Return the rows from the line containing "You are a GUI" through the end of the rows, both ends included, copied word for word. Leave the pictures out of your answer.

• DATA SHOWN:
((
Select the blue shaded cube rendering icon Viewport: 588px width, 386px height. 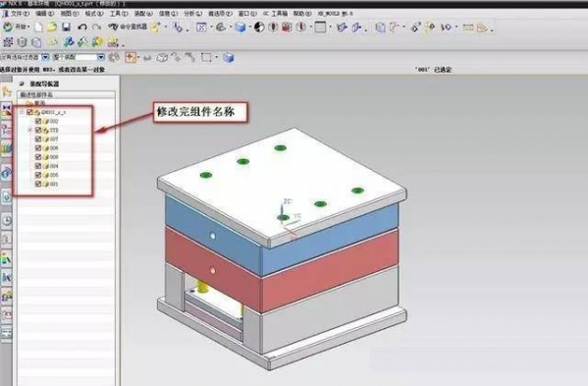(241, 28)
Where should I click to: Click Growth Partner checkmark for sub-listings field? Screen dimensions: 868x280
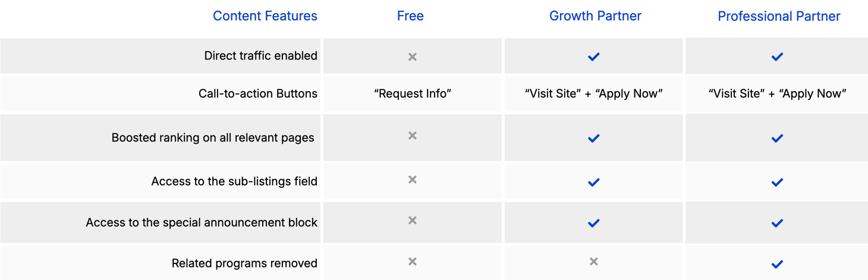593,183
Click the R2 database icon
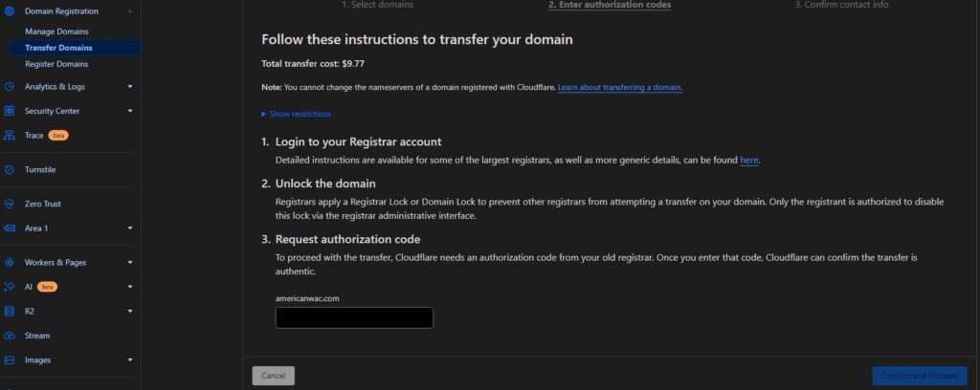980x390 pixels. [x=9, y=312]
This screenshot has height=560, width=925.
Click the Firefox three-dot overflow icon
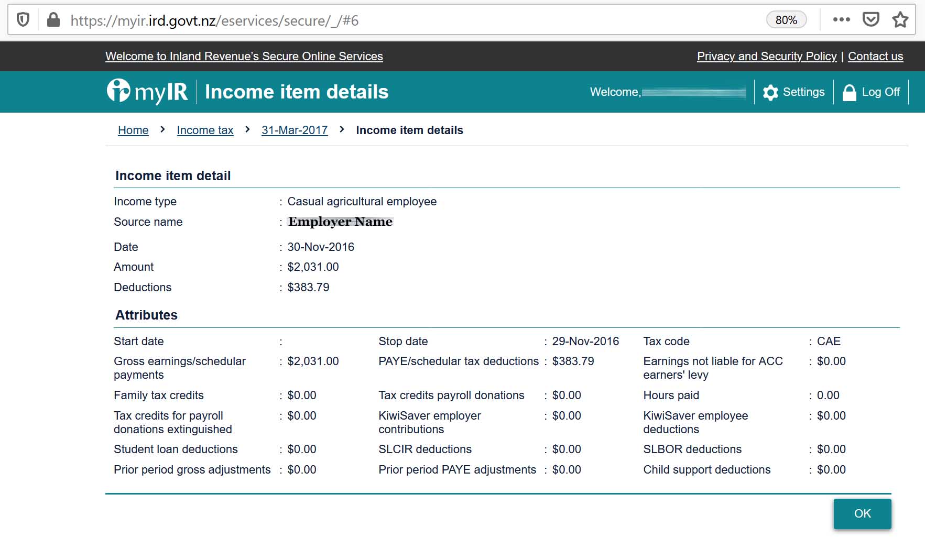coord(841,19)
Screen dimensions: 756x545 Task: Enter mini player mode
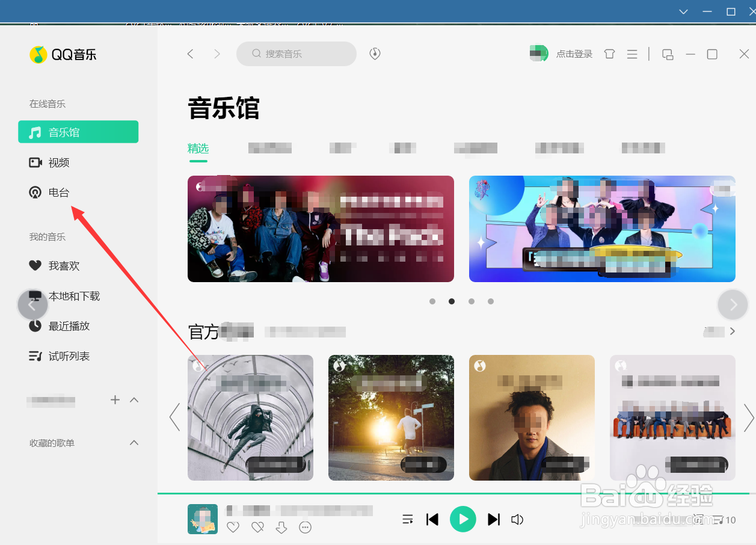click(x=667, y=54)
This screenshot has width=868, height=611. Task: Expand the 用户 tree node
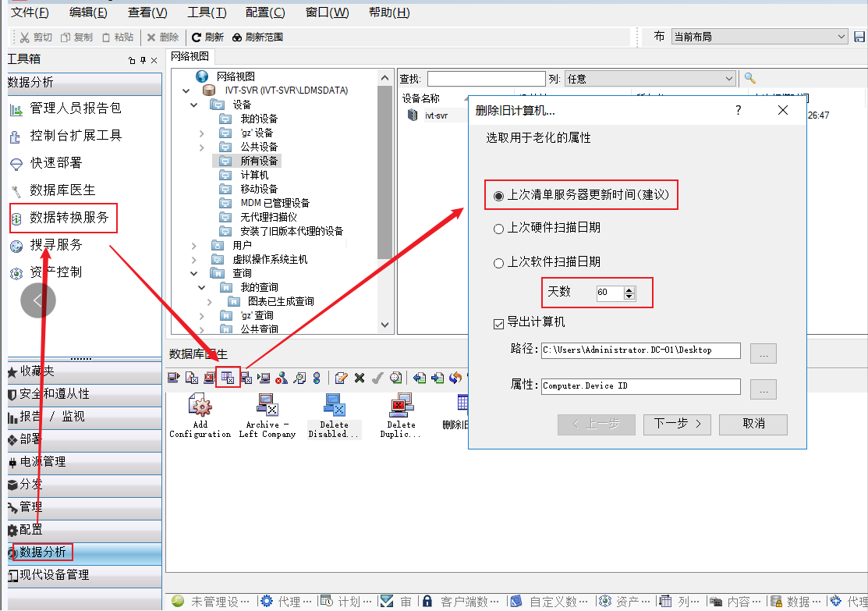click(194, 245)
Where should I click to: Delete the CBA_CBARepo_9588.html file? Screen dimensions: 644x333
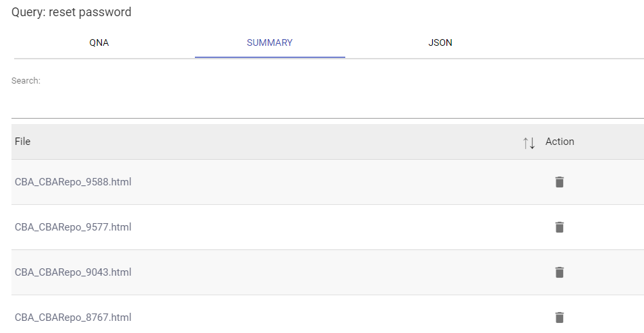(559, 182)
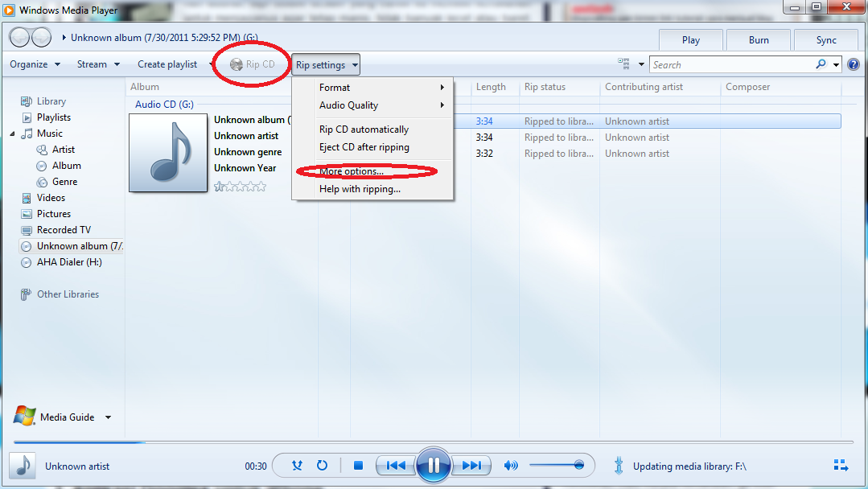Open Windows Media Player help via question mark icon
This screenshot has width=868, height=489.
point(853,64)
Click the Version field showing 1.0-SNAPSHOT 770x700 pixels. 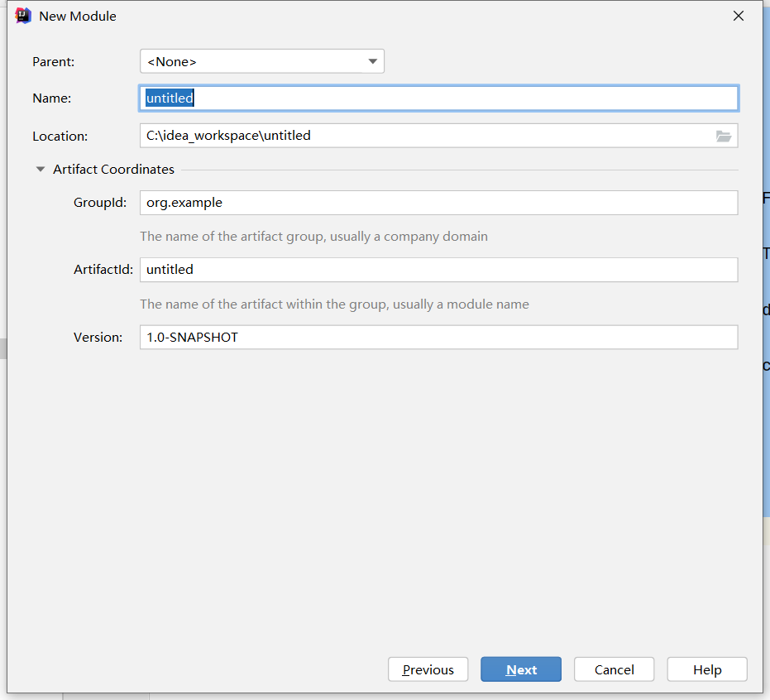[x=438, y=338]
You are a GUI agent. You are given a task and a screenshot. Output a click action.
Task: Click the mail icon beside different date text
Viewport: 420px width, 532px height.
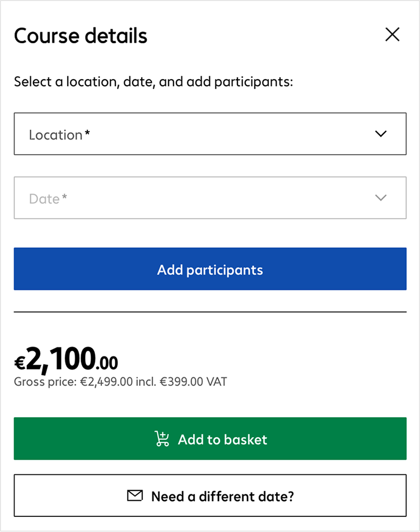point(134,496)
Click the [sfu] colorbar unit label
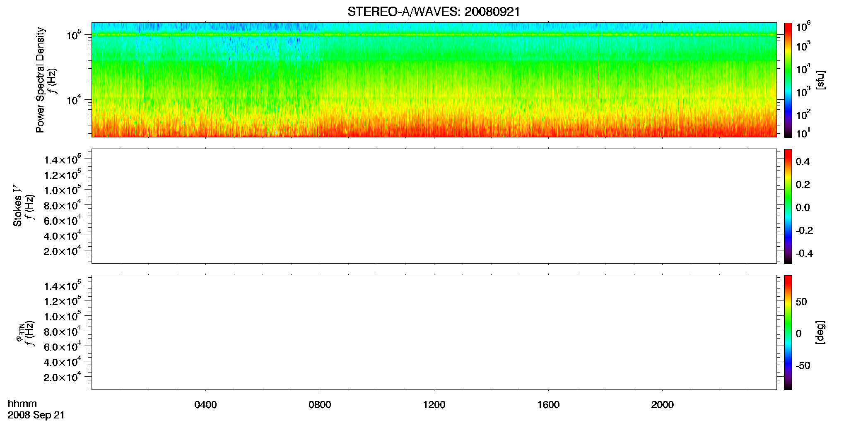 820,80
))
• REPLY:
You are a GUI agent. You are given a task and a screenshot. Output a click action.
Task: Click the mail icon beside different date text
Viewport: 420px width, 532px height.
point(134,496)
Click the [sfu] colorbar unit label
 820,80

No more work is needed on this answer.